Tabac : le producteur des Lucky Strike veut prendre 100 % du fabricant des Camel
Tabac : le producteur des Lucky Strike veut prendre 100 % du fabricant des Camel
LE MONDE ECONOMIE
British American Tobacco a lancé une offre à 47 milliards de dollars pour acheter les 58 % qu’il ne possède pas encore de l’américain Reynolds. L’ensemble deviendrait le leader mondial.
Vendredi 21 octobre, British American Tobacco – BAT – (Dunhill, Lucky Strike, Rothmans…) a lancé une offre pour acheter l’intégralité de Reynolds American (Camel), dont il possède déjà 42 %. La proposition valorise les 58 % restants à 47 milliards de dollars (43,3 milliards d’euros), dont 20 milliards de dollars payés en liquide et le reste en actions. Cela en ferait l’une des plus grandes opérations de fusion de l’année. L’ensemble aurait une part de marché mondiale de 27 % et le chiffre d’affaires cumulé en ferait le leader mondial du tabac (hors Chine).
- Ce rachat se fait-il à l’amiable ?
Oui. La transaction se veut amicale, et la plupart des analystes estiment qu’elle devrait être approuvée par le conseil d’administration de Reynolds. Il faut dire que les deux entreprises se connaissent bien, et que la fusion serait une sorte de retour logique de l’histoire.
- Quels liens les deux entreprises entretenaient-elles ?

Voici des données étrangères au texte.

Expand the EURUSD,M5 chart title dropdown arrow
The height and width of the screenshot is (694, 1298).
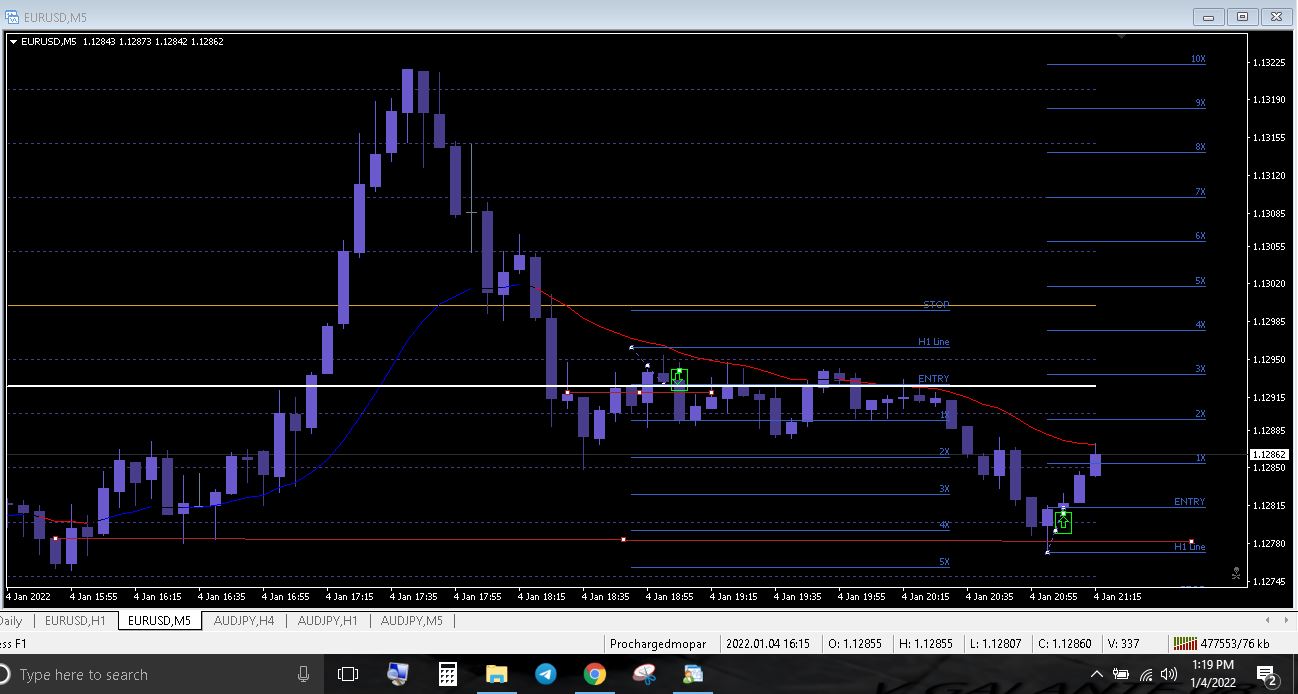pyautogui.click(x=13, y=42)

Dans les années 1920, BAT possédait aux Etats-Unis une filiale, Brown & Williamson. Au milieu des années 1990, un scandale éclate autour de cette dernière. Son ancien vice-président, le scientifique Jeffrey Wigand, a révélé la façon dont les dirigeants du producteur de cigarettes avaient rajouté des substances addictives dans leurs produits, alors qu’ils en connaissaient leur nocivité.
L’histoire est devenue le film Révélations (2000), réalisé par Michael Mann, avec Russell Crowe dans le rôle du scientifique.

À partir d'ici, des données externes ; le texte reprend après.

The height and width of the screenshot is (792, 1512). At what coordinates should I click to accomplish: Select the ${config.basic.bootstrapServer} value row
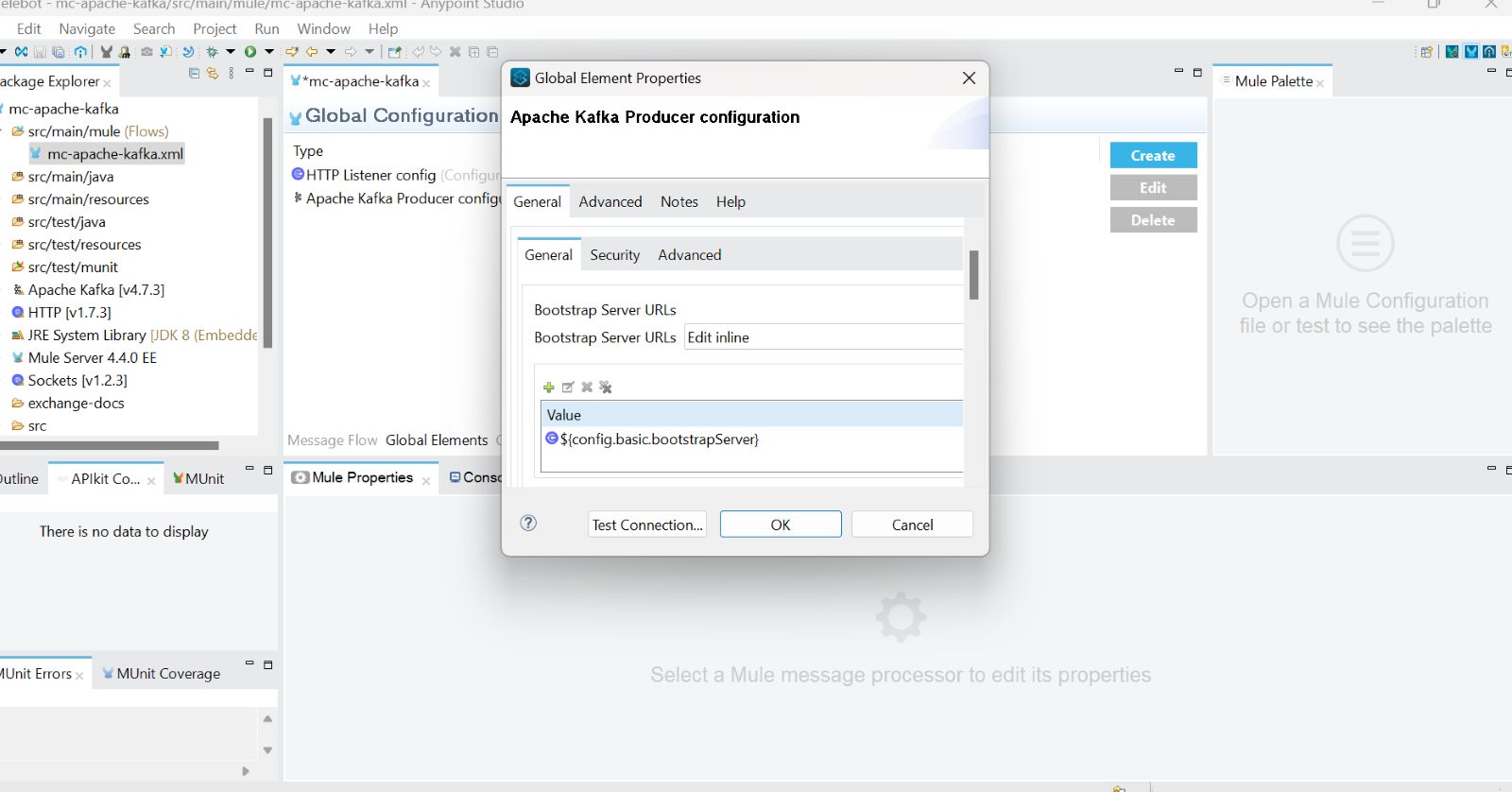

En 2004, BAT a décidé de vendre Brown & Williamson à Reynolds, tout en conservant 42 % de l’ensemble. Aujourd’hui, s’il en reprend le contrôle complet, le géant britannique reprendra le fil d’une histoire centenaire.
- Quel est l’objectif de cette fusion ?
La cigarette continue à tuer environ six millions de personnes par an à travers la planète, selon l’Organisation mondiale de la santé. Mais en Occident, et particulièrement en Europe, le taux de fumeurs a fortement baissé depuis les années 1970. Au Royaume-Uni, il a par exemple été divisé par deux.
Pour réagir, les cigarettiers ont procédé à un vaste mouvement de fusions. Ils se sont aussi concentrés sur les pays émergents pour trouver une nouvelle croissance.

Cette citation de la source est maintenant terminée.